Anyway, apart from that, here's a transcript from The Columbus Dispatch in June, 04.
MR. RUSSERT: Let me turn to this report on "Global Terrorism," your credibility being called into question. This is your deputy secretary of State, Richard Armitage, in April.
(Videotape, April 29, 2004):
MR. RICHARD ARMITAGE (Deputy Secretary of State): Indeed you will find in these pages clear evidence that we are prevailing in the fight.
(End videotape)
MR. RUSSERT: "In the fight on terrorism." And the report says this: "There were 190 acts of international terrorism in 2003, a slight decrease from the 198 attacks that occurred in 2002, a drop-off of 45 percent from the level in 2001 of 346 attacks. The figure in 2003 represents the lowest annual total of international terrorist attacks since 1969." And then two professors from Princeton took a look at this, and from Stanford, and they concluded this: "Yet, a careful review of the report and underlying data supports the opposite conclusion: The number of significant terrorist acts increased from 124 in 2001 to 169 in 2003 - 36 percent - even using the State Department's official standards. ...The only verifiable information in the annual reports indicates that the number of terrorist events has risen each year since 2001, and in 2003 it reached its highest level in more than 20 years."

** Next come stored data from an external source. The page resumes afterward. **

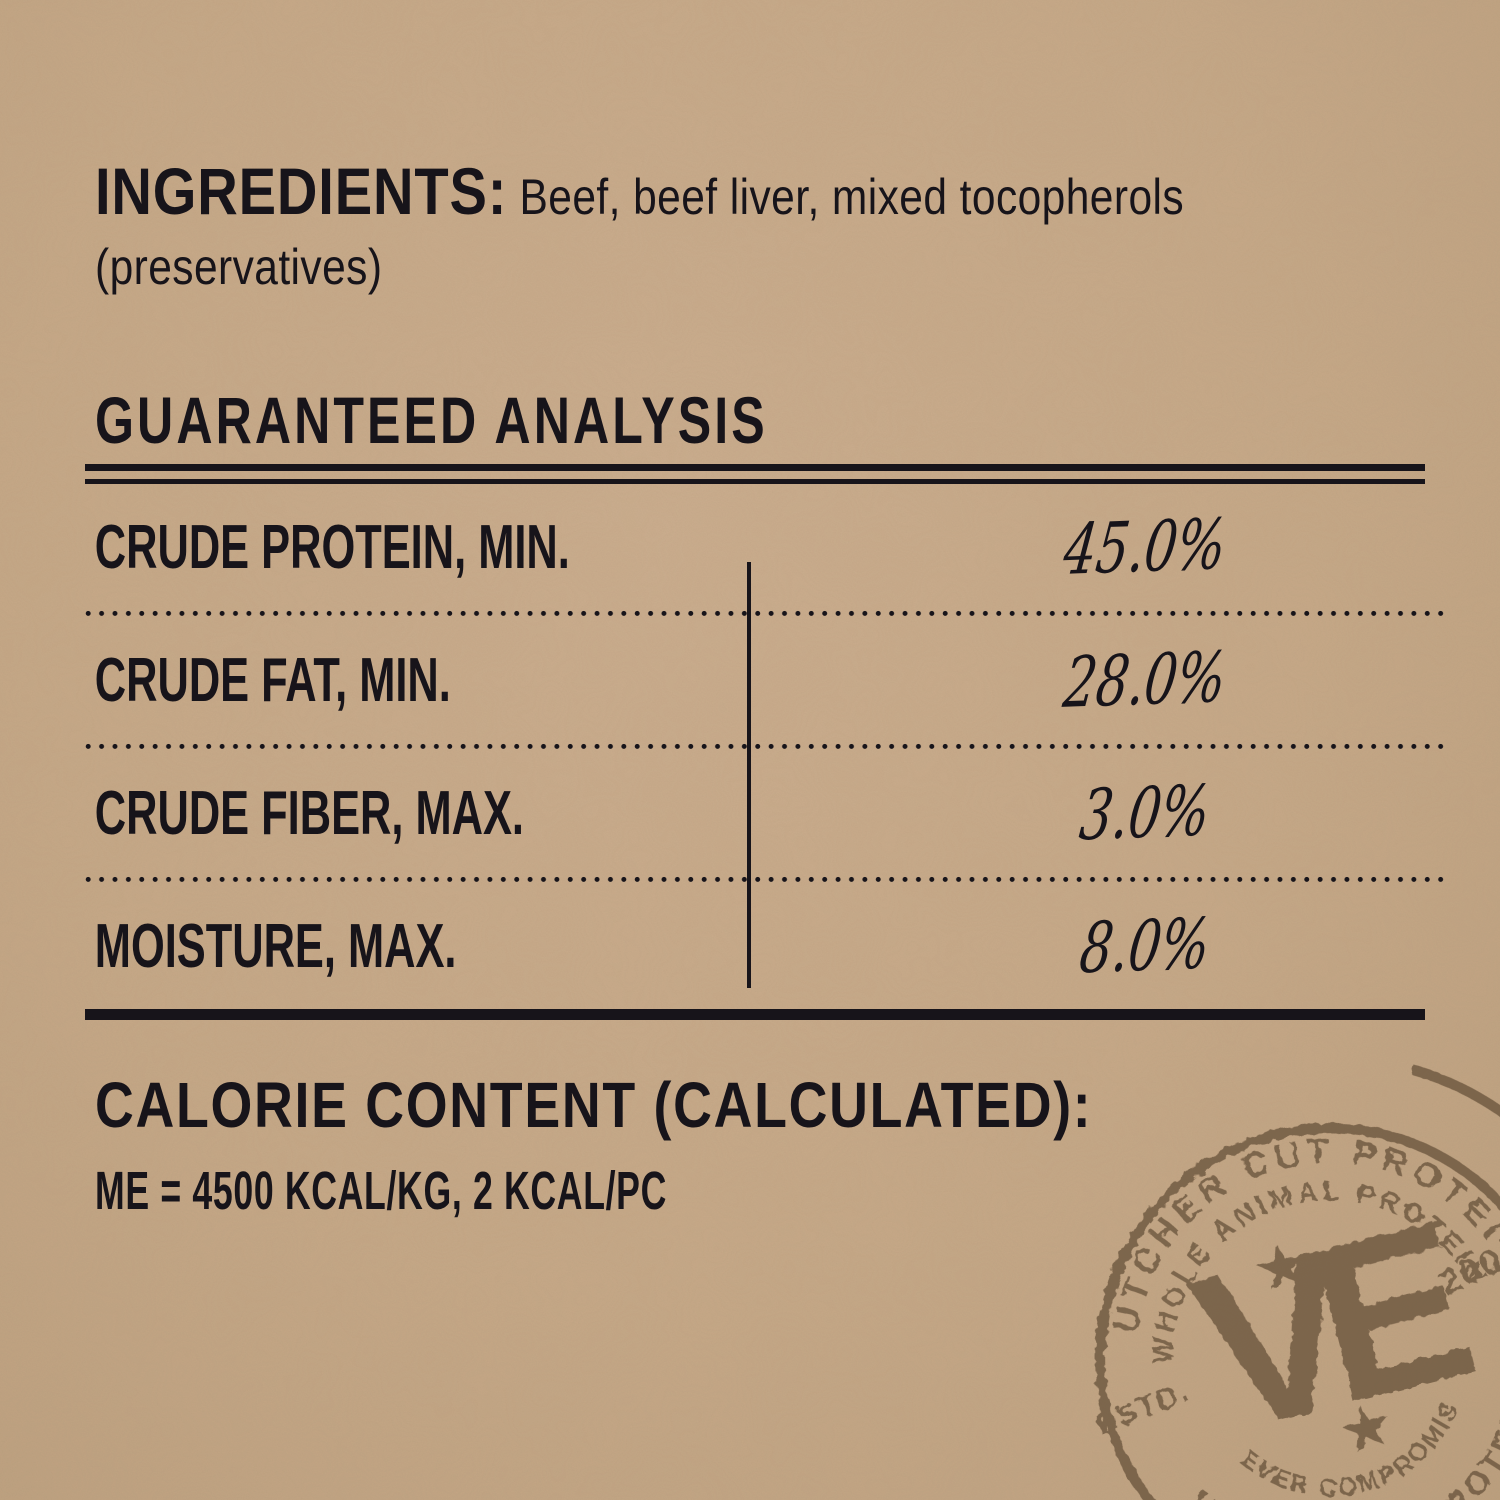  Describe the element at coordinates (755, 547) in the screenshot. I see `table-row: CRUDE PROTEIN, MIN. 45.0%` at that location.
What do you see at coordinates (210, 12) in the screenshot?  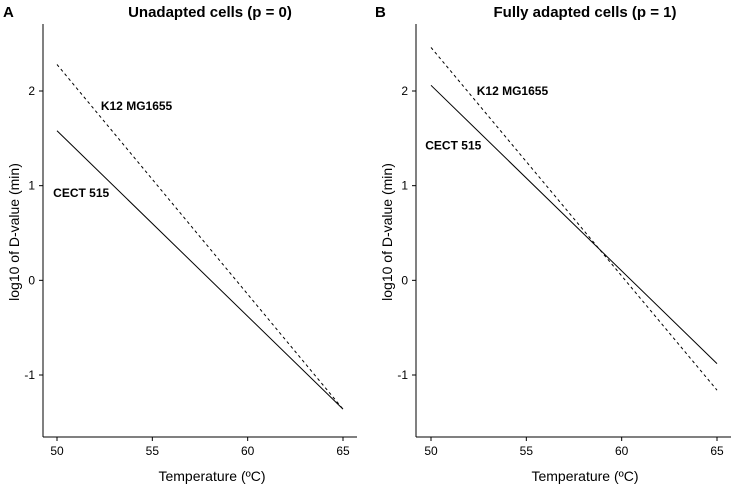 I see `chart-title-a: Unadapted cells (p = 0)` at bounding box center [210, 12].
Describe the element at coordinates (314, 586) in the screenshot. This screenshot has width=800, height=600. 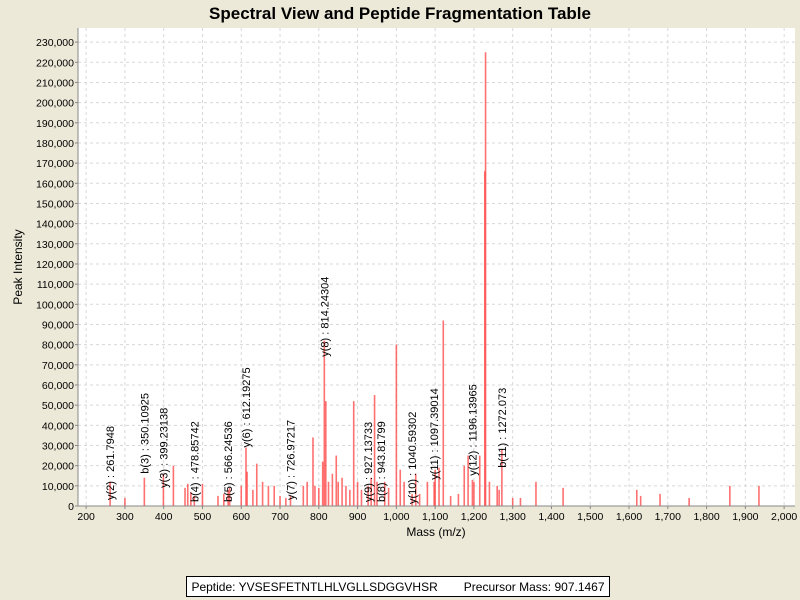
I see `peptide-sequence: Peptide: YVSESFETNTLHLVGLLSDGGVHSR` at that location.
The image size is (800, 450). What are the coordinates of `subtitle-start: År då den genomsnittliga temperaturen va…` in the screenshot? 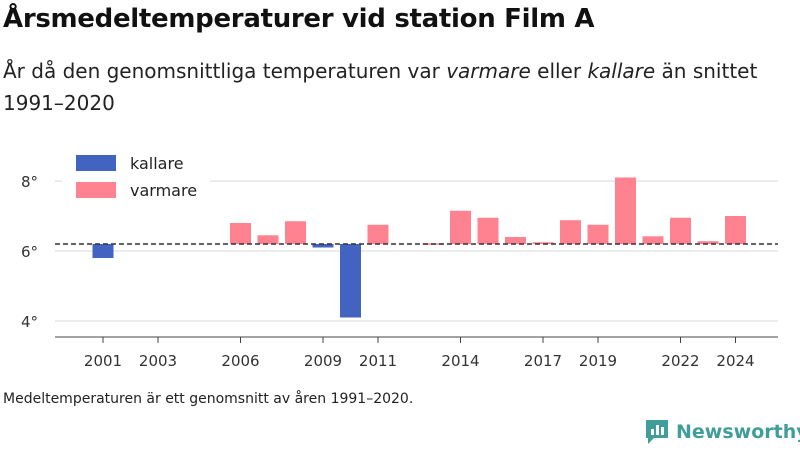 It's located at (225, 71).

Henry Waxman, the Democratic congressman of California, said that you are manipulating data for political purposes.
SEC'Y POWELL: Well, we're not. The data in our report is incorrect. If you read the narrative of the report, it makes it clear that the war on terror is a difficult one, and that we're pursuing it with all of the means at our disposal. But something happened in the data collection, and we're getting to the bottom of it. Teams have been working for the last several days and all weekend long. I'll be having a meeting in the department tomorrow with CIA, other contributing agencies, the Terrorist Threat Information Center, and my own staff to find out how these numbers got into the report. Some cutoff dates were shifted from the way it was done in the past. There's nothing political about it. It was a data collection and reporting error, and we'll get to the bottom of it and we'll issue a corrected report. And I've talked to Congressman Waxman.

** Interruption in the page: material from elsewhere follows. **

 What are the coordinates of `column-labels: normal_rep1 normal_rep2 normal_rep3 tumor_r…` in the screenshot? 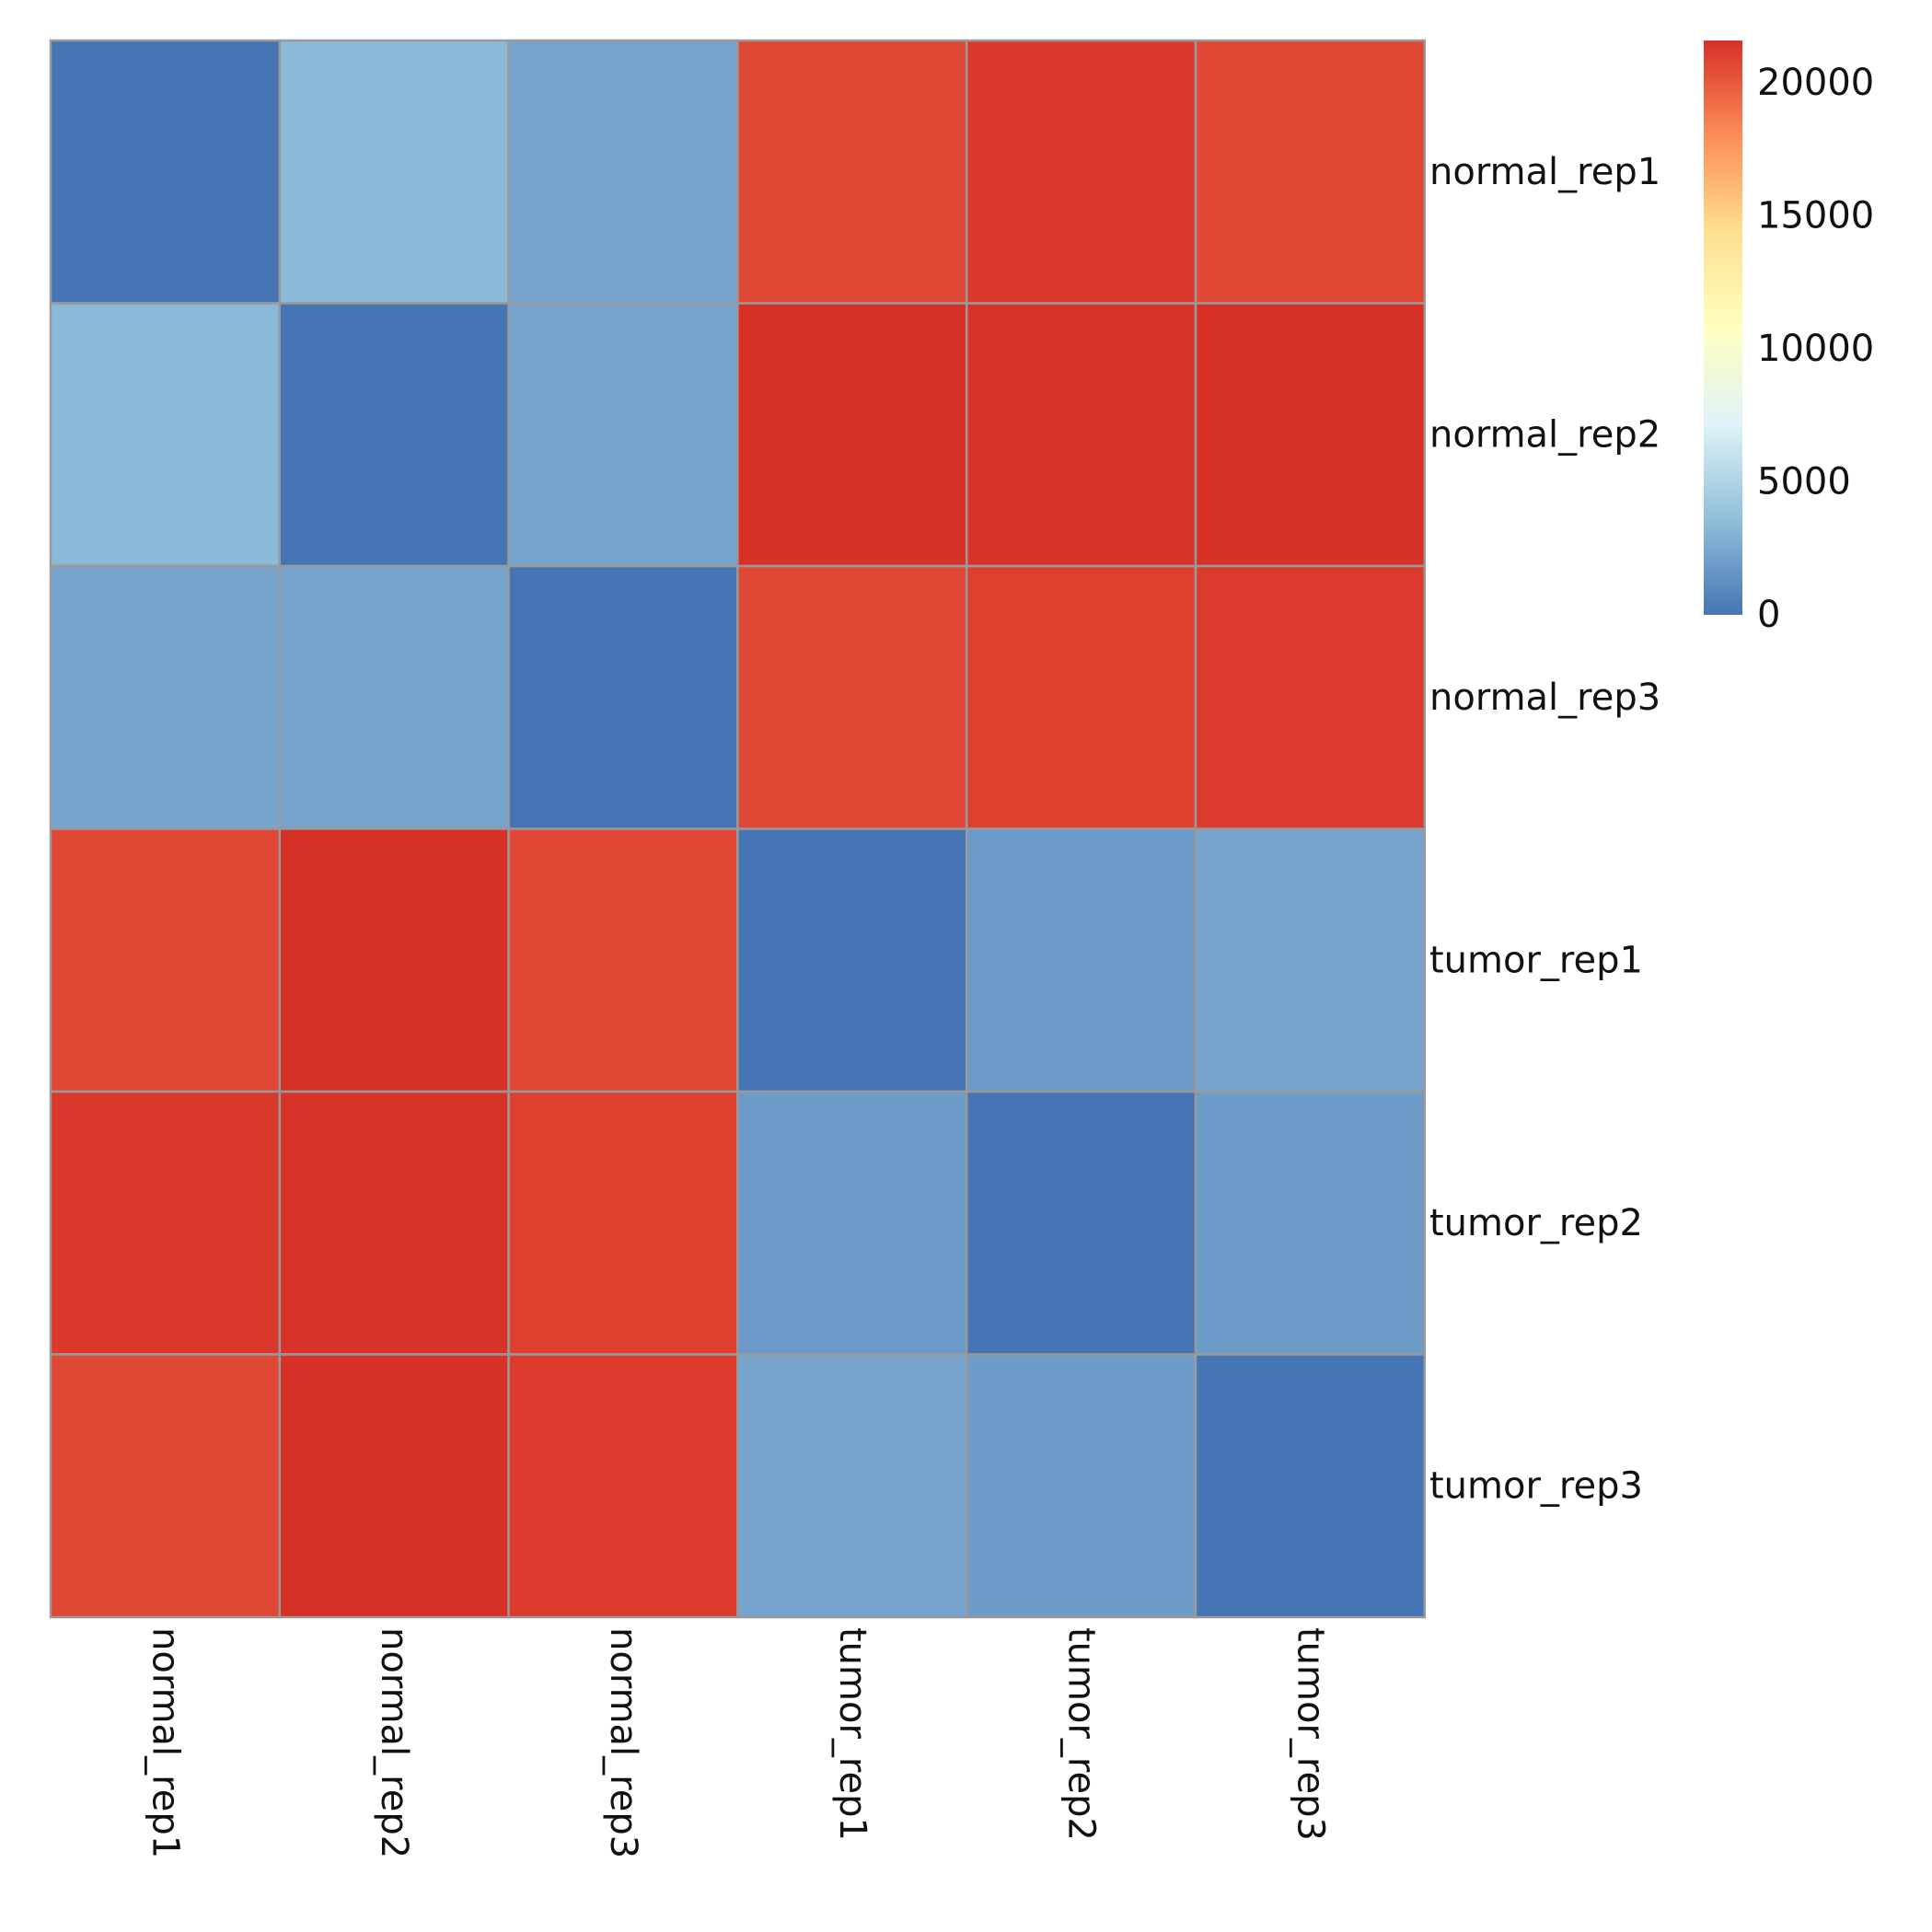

MR. RUSSERT: Was it CIA data?
SEC'Y POWELL: It's a combination of data that flows in, and some of it is CIA. The Terrorist Threat Information Center compiles data, provides it to us. But when you look at it in hindsight now, and you look at the analysis given to me by Congressman Waxman and these two congressmen, all sorts of alarm bells should have gone off. All sorts of, as I say to my staff, circuit breakers should have dropped when we saw this data, and they didn't. But I don't think there was anything political or policy driven about it. It was just data that was incorrect, or it wasn't properly measured compared to the way it was measured in previous years. And so what we have to do is normalize the data this past year, 2003, in the same way that we normalized data in previous years, and we will be putting out that corrected information as fast as we can.
MR. RUSSERT: But it is embarrassing.
SEC'Y POWELL: Very embarrassing. I am not a happy camper over this. We were wrong.

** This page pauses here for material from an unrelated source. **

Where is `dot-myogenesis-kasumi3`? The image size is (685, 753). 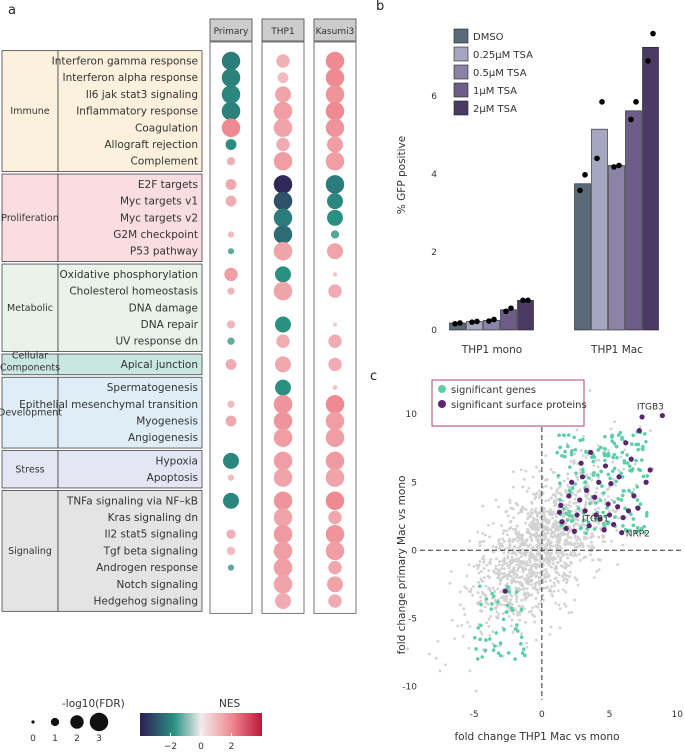 dot-myogenesis-kasumi3 is located at coordinates (335, 421).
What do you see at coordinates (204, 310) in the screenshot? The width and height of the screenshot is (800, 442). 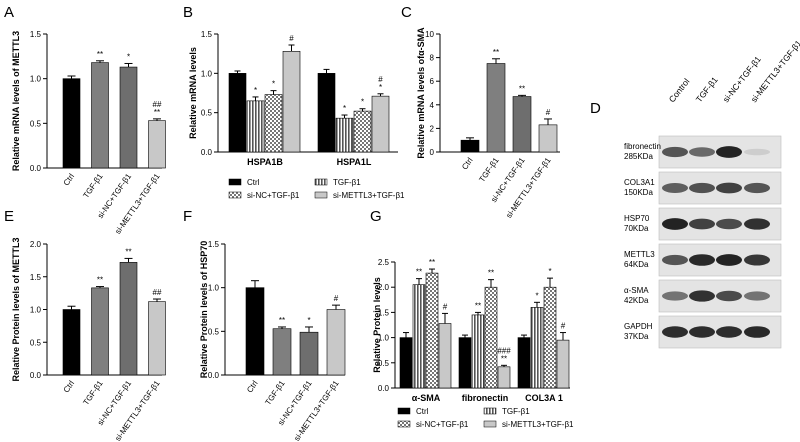 I see `y-axis-label: Relative Protein levels of HSP70` at bounding box center [204, 310].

If the right honorable Secretary Powell says that the world isn't a safer place now than before, then I guess I'll just have to take his word for it.
D
Originally posted by ivanhoeYes, no doubt the Kurds suffered horribly under Saddam. Goverrnents that slaughter civilian populations must be held accountable.
...
What do you think ? Is the world a better and safer place for the Kurds after the removal of Saddam Hussain ?
So when are the US investigators going to get around to Guatemala and stat unearthing the 140, 000 civilians who died there at about the same time as these Kurdish vilalges were being killed?